Parsing a feed with quotes...

Open ukadiyala opened this issue 8 years ago • 10 comments

Hi There,

I'm trying to parse a feed which utilises quotes ("") in addition to commas in every file. Would you have an example of how I could configure the reader to discard the quotes?

All files seem to be parsing except the calendar file. Here is a sample of what it looks like:

service_id,monday,tuesday,wednesday,thursday,friday,saturday,sunday,start_date,end_date FULLW,1,1,1,1,1,1,1,20160714,20161014 WE,0,0,0,0,0,1,1,20160714,20161014 "Z1+1","1","1","1","1","1","1","1","20160714","20161014"

The first two lines parse as they are from the test file. The last line which is from the feed does not and I get an error message saying: "Could not parse value "20161014" in field end_date in file calendar.".

I'm pretty sure, there is a configuration item I'm missing. This also makes me wonder about the rest of the data. Can you please help?

Regards, Udhay

ukadiyala avatar Jul 26 '16 21:07 ukadiyala

Can you provide a sample feed or build a unittest that simulates this? Will make it a lot easier to track down this issue...
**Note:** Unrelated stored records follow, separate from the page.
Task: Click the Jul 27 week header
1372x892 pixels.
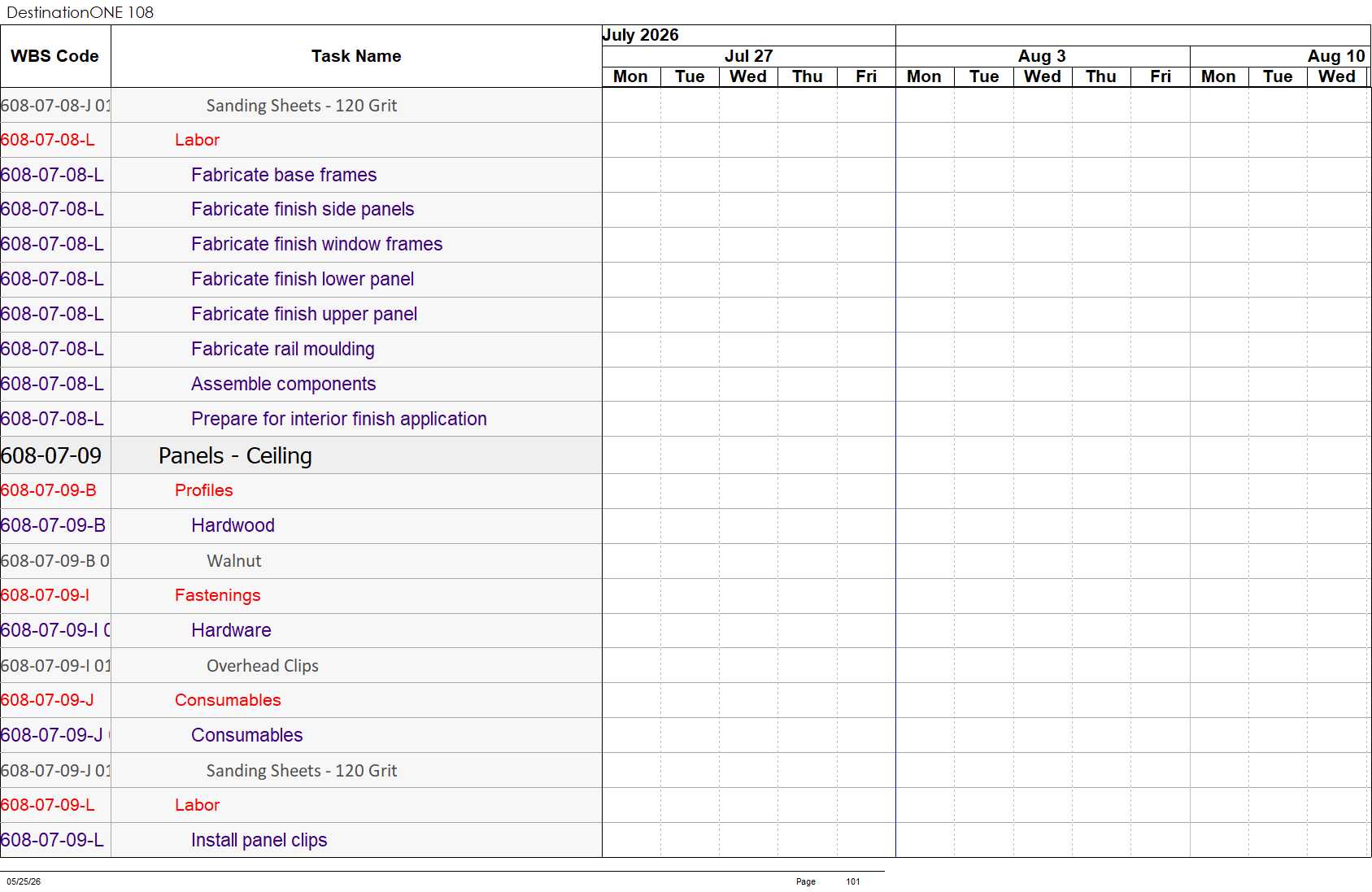Action: (748, 56)
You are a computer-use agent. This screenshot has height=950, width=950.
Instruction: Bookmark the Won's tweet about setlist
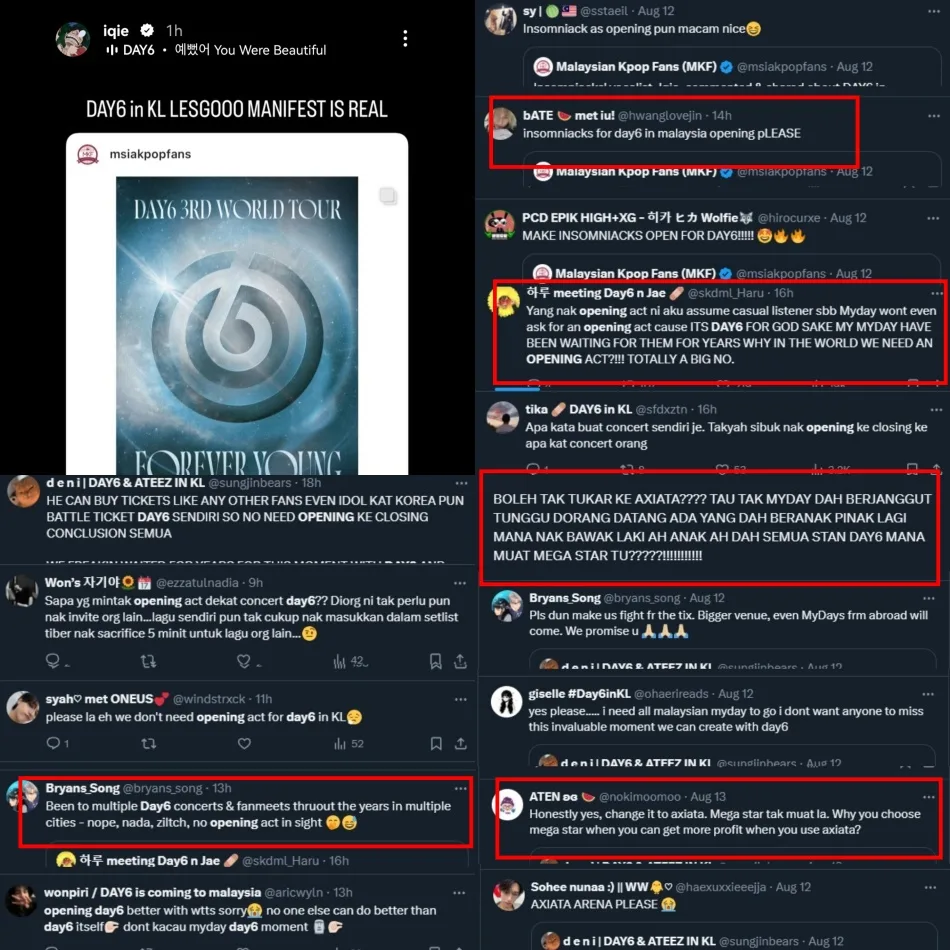click(x=435, y=661)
xivk avatar Jul 27 '16 07:07 xivk

Hi There... Thank you for the prompt response... Attached is a sample .zip extract from a wider set I'm working with... I also noticed the same problem with the calendar_dates file...

Thanks and look forward to hearing from you soon...

Sample.zip

ukadiyala avatar Jul 27 '16 12:07 ukadiyala

Hi there... I'm hoping that you have managed to open the sample files and reproduce the issue I'm facing... any recommendations from your end?
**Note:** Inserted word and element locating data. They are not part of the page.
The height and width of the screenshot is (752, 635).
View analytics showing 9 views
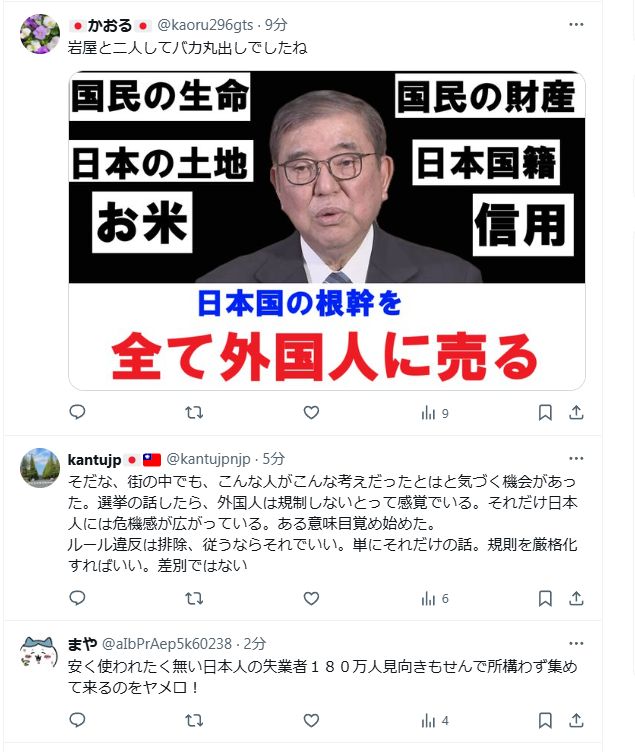pyautogui.click(x=435, y=413)
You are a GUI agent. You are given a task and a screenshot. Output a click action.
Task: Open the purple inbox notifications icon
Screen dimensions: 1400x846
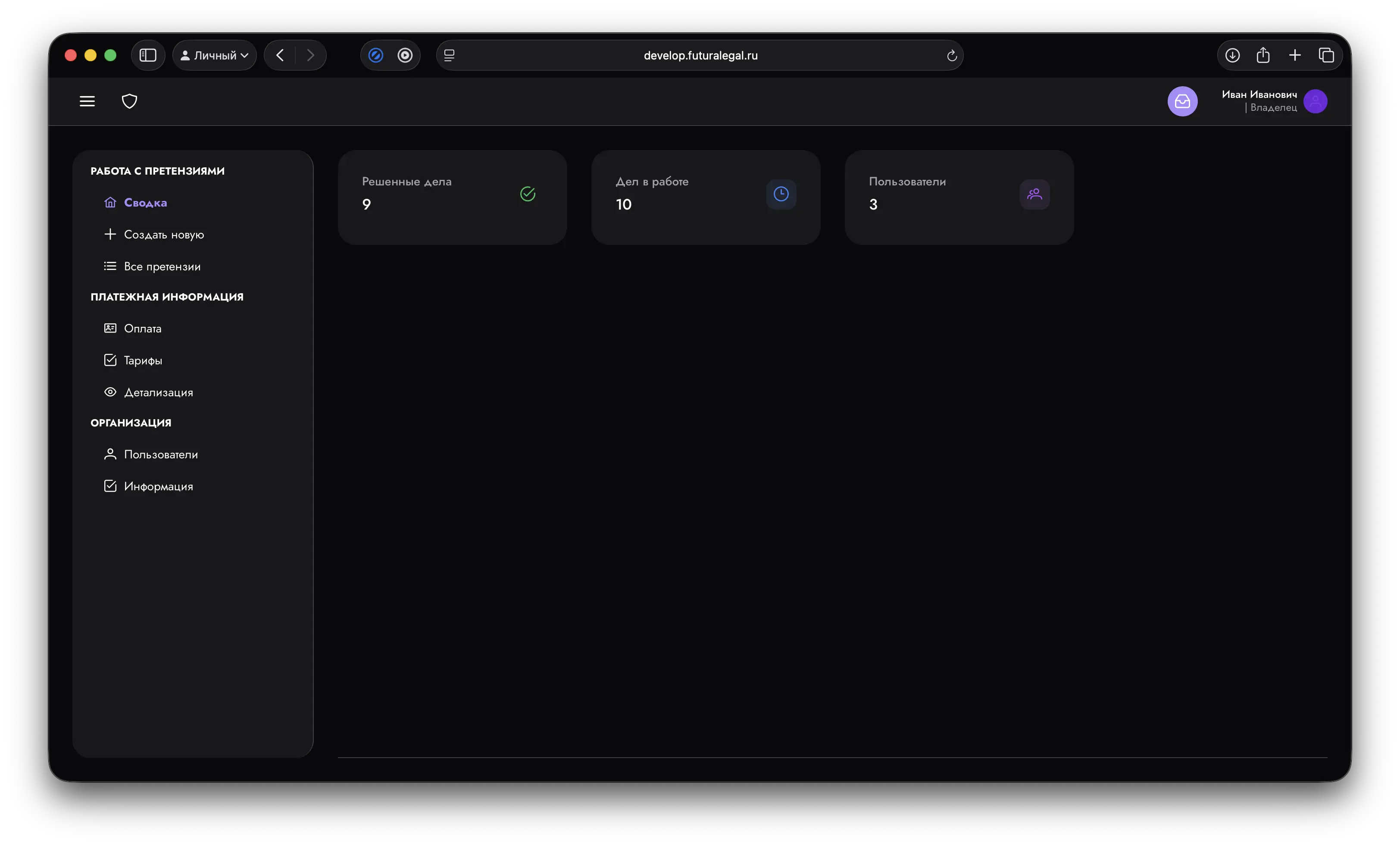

ukadiyala avatar Jul 28 '16 12:07 ukadiyala

Hi There,

Hope all is well on your end. I have not heard back from you. So, I had taken the liberty to replicate your source code on my machine and stepped through it.

The problem seems to in the MoveNext() method of the CSVStreamReader class. Upon looking further into it, the 'line' variable carrying the new line seems to have an additional '' after the ".
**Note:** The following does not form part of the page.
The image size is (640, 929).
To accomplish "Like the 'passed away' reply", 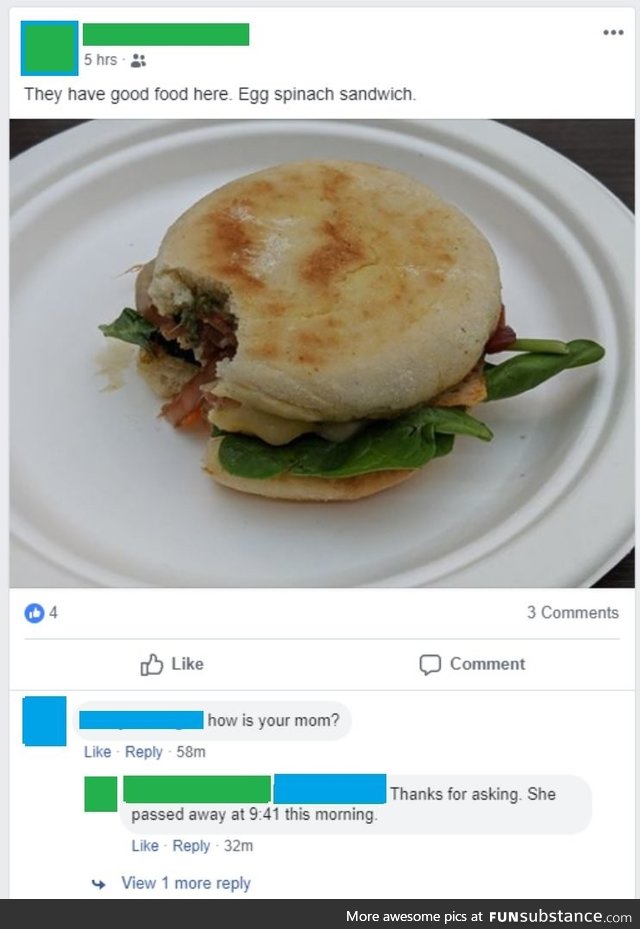I will tap(145, 845).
I was wondering if I could configure it to use a line pre-processor to solve this problem. Your thoughts?

Regards, Udhay

ukadiyala avatar Aug 01 '16 12:08 ukadiyala

Done... Solved it with a line pre-processor delegate...

used the code below to configure it... reader.LinePreprocessor = delegate (string s) { return s.Replace(""", ""); };

Also, was wondering if you have any samples handy of the invalid feeds you are accounting for in the MoveNext() method... I wonder if looping around might be the best thing to do in a portable class library...

Do let me know...

ukadiyala avatar Aug 01 '16 21:08 ukadiyala

Sorry, maintaining this in my spare time so I didn't have to to check this. Are you using mono on OSX/Linux or .NET on Windows?

xivk avatar Aug 02 '16 09:08 xivk

No worries... We are all busy people... I understand... You seem to have written a good library here... Happy to contribute... I'm utilising .Net on Windows...

ukadiyala avatar Aug 02 '16 11:08 ukadiyala

NOT Fixed... Damn it!!! Still an issue. I have done a full circle and come back to the beginning...

ukadiyala avatar Aug 05 '16 19:08 ukadiyala

As I said, doing this in my spare time and it can take a while... you an always submit a pull request I can create a new build/package for you...

xivk avatar Aug 05 '16 20:08 xivk

Just stumbled upon the same issue myself -- looks like CSVStreamReader doesn't correctly handle the case when the last item is in quotes.

https://github.com/itinero/GTFS/blob/develop/src/GTFS/IO/CSV/CSVStreamReader.cs#L155

Apparently, the last item is taken "as-is" (substring starting from the position after the last comma to the end) as opposed to the rest, which is correctly checked for quotes.

simon-meer avatar Oct 05 '17 21:10 simon-meer